А он уже подумал. Давно подумал.

Когда тот же вопрос, шутя, я ему задал лет десять тому назад, он не задумываясь ответил: "Писателем!"

– Читать книги, - говорю я, - хорошее дело. Но ведь это не профессия. Читатель - это не профессия.

– Конечно... Ты, папа, не устал плыть?

– Я, нахал, устану через два часа после тебя.

– Это верно, - отвечает он, не моргнув глазом.

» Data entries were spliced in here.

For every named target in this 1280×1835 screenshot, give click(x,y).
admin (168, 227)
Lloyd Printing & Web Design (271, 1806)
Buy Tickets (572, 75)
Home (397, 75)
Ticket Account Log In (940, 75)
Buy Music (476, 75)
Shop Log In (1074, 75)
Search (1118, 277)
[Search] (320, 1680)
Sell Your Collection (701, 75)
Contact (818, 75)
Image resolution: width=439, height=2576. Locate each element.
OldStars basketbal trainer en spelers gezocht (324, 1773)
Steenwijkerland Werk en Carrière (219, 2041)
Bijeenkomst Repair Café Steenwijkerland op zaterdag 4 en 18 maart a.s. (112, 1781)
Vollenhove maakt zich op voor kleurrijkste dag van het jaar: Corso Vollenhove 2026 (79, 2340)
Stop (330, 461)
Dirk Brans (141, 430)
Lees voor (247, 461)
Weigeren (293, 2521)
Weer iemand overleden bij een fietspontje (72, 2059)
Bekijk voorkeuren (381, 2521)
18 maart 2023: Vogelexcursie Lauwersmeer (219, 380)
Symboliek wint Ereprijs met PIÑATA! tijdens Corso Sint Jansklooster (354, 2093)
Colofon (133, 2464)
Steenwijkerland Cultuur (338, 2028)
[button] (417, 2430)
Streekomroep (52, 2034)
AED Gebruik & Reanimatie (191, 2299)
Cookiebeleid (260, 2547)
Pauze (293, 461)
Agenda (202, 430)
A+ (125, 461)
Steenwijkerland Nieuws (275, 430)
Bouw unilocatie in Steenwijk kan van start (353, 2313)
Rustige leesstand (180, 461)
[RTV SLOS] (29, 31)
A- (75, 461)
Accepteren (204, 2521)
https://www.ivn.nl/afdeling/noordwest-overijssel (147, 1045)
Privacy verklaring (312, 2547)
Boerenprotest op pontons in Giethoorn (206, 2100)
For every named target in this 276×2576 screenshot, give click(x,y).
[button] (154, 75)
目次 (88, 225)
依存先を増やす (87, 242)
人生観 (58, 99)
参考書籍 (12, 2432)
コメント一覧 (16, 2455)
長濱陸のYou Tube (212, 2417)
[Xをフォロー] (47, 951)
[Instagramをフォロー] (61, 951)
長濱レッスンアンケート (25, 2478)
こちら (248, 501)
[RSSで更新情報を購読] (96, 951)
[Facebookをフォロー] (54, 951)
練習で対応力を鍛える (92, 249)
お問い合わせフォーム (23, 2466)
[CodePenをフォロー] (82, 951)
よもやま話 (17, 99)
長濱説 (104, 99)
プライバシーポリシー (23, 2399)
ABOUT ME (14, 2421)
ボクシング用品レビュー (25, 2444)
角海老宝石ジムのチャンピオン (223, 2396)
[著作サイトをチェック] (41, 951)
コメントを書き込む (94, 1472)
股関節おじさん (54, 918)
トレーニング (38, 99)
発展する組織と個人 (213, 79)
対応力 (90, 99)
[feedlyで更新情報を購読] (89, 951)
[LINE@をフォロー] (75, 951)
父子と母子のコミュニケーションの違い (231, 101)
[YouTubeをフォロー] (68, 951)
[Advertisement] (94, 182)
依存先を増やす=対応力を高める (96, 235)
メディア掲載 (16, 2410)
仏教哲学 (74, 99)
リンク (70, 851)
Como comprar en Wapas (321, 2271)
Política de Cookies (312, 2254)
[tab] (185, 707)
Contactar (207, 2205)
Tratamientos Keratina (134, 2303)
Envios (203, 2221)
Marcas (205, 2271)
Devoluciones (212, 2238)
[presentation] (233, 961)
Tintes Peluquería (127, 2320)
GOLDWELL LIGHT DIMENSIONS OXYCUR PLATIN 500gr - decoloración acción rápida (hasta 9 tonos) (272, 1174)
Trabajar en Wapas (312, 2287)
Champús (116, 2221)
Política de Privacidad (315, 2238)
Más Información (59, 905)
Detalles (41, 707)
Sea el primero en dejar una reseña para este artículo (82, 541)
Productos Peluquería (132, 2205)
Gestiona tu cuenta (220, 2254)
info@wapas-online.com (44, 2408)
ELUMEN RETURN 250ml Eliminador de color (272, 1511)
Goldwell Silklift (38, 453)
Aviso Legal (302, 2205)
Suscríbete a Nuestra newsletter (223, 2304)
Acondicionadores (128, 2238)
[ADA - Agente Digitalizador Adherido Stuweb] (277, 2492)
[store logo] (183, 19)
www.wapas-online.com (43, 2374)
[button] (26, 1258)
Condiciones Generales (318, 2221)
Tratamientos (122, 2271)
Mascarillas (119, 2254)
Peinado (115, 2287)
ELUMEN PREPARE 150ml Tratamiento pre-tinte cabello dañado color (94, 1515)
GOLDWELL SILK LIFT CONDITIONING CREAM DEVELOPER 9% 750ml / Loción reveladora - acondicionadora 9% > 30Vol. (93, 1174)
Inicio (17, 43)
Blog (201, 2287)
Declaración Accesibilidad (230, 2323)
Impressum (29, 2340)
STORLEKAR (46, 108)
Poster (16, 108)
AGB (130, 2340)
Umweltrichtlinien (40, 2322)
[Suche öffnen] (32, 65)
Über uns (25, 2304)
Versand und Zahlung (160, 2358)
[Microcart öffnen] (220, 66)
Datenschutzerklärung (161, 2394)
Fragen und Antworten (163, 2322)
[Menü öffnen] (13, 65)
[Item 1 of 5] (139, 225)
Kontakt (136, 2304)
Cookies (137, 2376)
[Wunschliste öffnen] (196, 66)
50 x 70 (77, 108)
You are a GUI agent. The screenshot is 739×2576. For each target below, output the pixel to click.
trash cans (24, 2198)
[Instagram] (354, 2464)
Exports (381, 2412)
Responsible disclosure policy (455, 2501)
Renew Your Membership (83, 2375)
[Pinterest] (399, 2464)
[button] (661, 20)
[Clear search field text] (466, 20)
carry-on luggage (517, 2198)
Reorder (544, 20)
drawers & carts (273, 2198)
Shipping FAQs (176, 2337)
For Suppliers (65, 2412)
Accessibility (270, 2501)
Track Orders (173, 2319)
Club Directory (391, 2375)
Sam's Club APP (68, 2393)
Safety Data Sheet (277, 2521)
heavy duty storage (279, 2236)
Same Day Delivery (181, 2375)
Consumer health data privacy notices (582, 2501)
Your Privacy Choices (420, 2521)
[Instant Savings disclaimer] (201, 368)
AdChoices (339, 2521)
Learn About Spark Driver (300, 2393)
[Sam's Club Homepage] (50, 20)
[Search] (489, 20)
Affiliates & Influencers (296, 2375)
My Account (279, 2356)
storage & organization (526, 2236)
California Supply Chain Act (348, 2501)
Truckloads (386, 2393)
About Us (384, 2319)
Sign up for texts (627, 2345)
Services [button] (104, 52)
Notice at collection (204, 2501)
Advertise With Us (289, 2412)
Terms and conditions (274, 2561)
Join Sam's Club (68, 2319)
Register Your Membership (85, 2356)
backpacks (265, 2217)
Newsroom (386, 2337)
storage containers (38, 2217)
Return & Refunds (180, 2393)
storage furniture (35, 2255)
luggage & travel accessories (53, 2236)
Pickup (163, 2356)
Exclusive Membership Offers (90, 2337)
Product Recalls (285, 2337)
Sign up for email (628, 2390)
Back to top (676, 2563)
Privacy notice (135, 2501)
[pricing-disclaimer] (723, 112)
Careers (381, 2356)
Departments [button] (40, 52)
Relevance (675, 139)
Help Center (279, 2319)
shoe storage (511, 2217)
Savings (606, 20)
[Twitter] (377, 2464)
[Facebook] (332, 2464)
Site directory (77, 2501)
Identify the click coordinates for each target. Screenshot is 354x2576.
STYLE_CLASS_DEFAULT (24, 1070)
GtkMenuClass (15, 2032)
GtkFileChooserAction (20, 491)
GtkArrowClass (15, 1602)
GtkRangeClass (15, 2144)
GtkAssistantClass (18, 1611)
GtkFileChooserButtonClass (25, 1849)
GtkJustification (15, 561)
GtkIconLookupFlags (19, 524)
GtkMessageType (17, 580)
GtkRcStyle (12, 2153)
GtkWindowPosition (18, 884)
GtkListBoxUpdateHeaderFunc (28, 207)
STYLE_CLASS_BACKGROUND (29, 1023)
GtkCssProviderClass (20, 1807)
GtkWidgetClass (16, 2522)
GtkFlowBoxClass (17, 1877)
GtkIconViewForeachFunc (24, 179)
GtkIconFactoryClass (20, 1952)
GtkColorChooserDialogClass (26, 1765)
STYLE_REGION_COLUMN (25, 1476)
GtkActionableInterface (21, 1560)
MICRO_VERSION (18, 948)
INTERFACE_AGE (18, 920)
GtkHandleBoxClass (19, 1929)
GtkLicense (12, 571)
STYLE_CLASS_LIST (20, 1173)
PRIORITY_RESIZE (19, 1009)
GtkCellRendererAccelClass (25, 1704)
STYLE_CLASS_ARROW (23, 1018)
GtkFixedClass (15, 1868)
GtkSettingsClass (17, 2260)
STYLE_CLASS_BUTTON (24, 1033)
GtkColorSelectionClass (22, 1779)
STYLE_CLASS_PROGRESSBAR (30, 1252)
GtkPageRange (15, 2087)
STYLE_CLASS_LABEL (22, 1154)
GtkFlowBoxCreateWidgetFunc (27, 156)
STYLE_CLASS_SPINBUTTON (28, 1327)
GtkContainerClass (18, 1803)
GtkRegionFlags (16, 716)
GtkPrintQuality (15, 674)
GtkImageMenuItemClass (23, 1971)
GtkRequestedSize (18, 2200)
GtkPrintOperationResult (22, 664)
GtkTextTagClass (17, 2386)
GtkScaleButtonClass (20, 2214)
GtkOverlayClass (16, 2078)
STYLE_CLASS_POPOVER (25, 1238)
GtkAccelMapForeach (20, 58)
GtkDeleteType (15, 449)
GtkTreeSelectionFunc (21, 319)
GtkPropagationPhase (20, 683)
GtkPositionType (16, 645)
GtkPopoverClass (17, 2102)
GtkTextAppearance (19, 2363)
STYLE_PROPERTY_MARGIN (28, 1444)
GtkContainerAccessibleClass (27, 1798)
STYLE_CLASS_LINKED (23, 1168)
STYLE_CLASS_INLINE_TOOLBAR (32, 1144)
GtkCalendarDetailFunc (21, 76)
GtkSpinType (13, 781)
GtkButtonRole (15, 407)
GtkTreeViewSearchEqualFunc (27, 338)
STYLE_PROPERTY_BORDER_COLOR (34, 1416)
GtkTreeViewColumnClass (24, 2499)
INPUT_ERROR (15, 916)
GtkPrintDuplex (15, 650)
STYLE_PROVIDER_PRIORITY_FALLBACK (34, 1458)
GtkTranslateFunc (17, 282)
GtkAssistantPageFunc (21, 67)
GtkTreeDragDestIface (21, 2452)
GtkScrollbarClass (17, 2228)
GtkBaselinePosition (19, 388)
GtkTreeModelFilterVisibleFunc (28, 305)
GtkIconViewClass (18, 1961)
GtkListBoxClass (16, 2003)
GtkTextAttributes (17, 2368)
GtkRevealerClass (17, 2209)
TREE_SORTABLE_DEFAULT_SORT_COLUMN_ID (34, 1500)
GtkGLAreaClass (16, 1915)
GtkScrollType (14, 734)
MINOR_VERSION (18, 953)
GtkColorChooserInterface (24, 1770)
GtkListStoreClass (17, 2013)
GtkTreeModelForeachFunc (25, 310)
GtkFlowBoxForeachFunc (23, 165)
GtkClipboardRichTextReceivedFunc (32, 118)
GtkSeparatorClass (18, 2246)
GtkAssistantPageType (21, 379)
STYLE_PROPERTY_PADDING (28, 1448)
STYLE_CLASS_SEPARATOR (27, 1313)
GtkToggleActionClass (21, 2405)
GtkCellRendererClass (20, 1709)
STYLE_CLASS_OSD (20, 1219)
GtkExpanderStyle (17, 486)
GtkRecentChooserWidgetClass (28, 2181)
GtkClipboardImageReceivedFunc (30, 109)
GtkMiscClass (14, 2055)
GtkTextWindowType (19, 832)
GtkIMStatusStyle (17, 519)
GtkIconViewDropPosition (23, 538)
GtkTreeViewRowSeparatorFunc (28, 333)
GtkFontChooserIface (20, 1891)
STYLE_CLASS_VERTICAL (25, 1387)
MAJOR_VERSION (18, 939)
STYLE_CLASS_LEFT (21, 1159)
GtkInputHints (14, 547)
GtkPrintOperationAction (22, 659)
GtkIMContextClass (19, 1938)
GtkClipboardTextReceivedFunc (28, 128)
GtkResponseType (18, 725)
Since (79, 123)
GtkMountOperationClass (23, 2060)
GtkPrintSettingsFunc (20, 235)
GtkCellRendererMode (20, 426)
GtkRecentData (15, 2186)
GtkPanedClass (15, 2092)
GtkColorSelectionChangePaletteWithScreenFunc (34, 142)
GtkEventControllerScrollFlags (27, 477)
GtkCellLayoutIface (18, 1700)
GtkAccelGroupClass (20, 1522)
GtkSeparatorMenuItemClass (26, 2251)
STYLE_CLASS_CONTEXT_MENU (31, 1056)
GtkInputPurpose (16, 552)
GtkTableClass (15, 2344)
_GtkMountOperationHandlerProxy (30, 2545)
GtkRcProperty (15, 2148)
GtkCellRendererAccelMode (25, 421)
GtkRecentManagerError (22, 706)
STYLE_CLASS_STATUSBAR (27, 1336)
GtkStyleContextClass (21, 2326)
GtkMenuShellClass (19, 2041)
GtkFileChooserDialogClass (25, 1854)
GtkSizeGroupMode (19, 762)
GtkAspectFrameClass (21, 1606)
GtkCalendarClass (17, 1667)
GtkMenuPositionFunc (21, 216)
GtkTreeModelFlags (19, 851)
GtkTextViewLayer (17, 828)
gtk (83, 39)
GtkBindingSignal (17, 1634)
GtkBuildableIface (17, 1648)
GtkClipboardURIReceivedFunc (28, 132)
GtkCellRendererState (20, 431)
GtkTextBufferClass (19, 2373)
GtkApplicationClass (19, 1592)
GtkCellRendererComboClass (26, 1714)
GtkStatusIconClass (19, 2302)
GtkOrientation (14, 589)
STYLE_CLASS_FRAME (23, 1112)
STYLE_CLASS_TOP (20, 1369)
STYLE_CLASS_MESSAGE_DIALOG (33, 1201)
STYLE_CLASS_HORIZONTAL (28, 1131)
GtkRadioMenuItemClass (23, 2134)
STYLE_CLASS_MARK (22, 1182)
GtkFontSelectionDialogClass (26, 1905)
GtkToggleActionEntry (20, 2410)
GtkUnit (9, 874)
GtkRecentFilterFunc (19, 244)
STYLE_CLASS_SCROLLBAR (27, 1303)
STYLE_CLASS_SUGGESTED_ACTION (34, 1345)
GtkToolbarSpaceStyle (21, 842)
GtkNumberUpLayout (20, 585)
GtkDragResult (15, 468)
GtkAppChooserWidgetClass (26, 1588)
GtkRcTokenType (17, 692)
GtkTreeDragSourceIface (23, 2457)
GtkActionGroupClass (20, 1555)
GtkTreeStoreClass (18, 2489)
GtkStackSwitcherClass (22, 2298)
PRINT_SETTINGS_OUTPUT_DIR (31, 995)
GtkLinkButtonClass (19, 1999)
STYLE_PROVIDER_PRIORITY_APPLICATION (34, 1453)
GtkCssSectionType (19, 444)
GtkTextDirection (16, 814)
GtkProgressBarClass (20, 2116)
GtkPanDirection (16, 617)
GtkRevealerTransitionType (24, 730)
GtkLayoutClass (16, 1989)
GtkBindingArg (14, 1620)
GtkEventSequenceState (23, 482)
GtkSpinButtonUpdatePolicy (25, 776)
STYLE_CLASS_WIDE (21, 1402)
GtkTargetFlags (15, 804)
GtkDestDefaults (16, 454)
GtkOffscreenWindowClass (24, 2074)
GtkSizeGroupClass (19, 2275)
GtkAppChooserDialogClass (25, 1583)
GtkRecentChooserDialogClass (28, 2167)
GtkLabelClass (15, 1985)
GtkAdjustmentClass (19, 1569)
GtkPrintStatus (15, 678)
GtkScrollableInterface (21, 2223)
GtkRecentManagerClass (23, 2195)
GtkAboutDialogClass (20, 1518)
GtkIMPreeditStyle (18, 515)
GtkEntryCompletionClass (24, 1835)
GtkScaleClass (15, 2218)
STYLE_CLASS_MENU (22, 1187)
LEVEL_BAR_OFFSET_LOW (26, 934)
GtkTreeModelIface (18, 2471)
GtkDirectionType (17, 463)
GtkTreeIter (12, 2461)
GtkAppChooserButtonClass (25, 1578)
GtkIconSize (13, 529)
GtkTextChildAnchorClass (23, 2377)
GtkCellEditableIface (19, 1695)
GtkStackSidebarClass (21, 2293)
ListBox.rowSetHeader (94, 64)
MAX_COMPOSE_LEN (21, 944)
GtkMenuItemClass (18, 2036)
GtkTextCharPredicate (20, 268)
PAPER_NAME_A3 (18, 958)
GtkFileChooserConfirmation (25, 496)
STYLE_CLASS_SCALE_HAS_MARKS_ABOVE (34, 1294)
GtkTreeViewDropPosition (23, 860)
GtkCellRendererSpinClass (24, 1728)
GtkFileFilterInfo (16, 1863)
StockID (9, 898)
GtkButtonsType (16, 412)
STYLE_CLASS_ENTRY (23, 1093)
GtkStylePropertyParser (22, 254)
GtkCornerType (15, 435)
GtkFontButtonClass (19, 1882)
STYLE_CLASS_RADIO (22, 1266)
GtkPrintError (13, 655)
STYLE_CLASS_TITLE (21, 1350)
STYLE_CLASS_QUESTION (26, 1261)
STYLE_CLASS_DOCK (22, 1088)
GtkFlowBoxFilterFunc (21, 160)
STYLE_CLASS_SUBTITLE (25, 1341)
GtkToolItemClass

И тут же переходит с отдохновенной спинки на буйный кроль.

– Кирка! Кирка!
– кричу я ему вдогонку.
– Куда тебя черт несет?

Мы крепко дружили.

Ленинград. Полдень. Звонит телефон. Подхожу.

– Киру можно?

– Кто говорит?

– Рокфеллер.

– Здорово, Рокфеллер! Откуда ты звонишь?

– Из школы.

– Кирки дома нет. Я, видишь ли, полагал, что он сейчас сидит на уроке и читает из-под парты Плутарха.

"Миллиардер" растерянно посапывает в телефонную трубку. Засыпал, бедняга, своего лучшего друга. Дело ясное: Кирка "мотает" сегодняшние уроки.

"Миллиардер" - славный, рослый паренек. На локтях, коленках и на "мадам Сижу" у него аккуратнейшие заплаты. Кисти рук далеко убежали из рукавов, а штаны выше щиколоток. Как будто он всегда носит костюмы младшего брата. Кирка прозвал его Рокфеллером.

Около трех часов с нижней площадки парадной лестницы до меня доносится веселая песенка. С ней ежедневно Кирка возвращается из школы, которую терпеть не может. В отца пошел. Хотя перескакивает парень из класса в класс на круглых пятерках. Не в отца!

– Здорово, папка!

– Здорово... Что новенького в школе?
– спрашиваю я с откровенным коварством.

Он, потупившись, молчит.

– "Мотаешь" уроки, Кирка?

– Да.

– Где же изволил шляться весь день? Погодка-то не очень хороша для прогулок с девушкой по Летнему саду?

Он молча кладет на стол надорванный билет в Эрмитаж.

– Четыре часа осматривал Эрмитаж?

– А разве это много для Эрмитажа?

– Который же это раз?

– Одиннадцатый.

Ото!

– А разве это много для Эрмитажа?
– повторяет он свою фразу, для меня довольно убедительную.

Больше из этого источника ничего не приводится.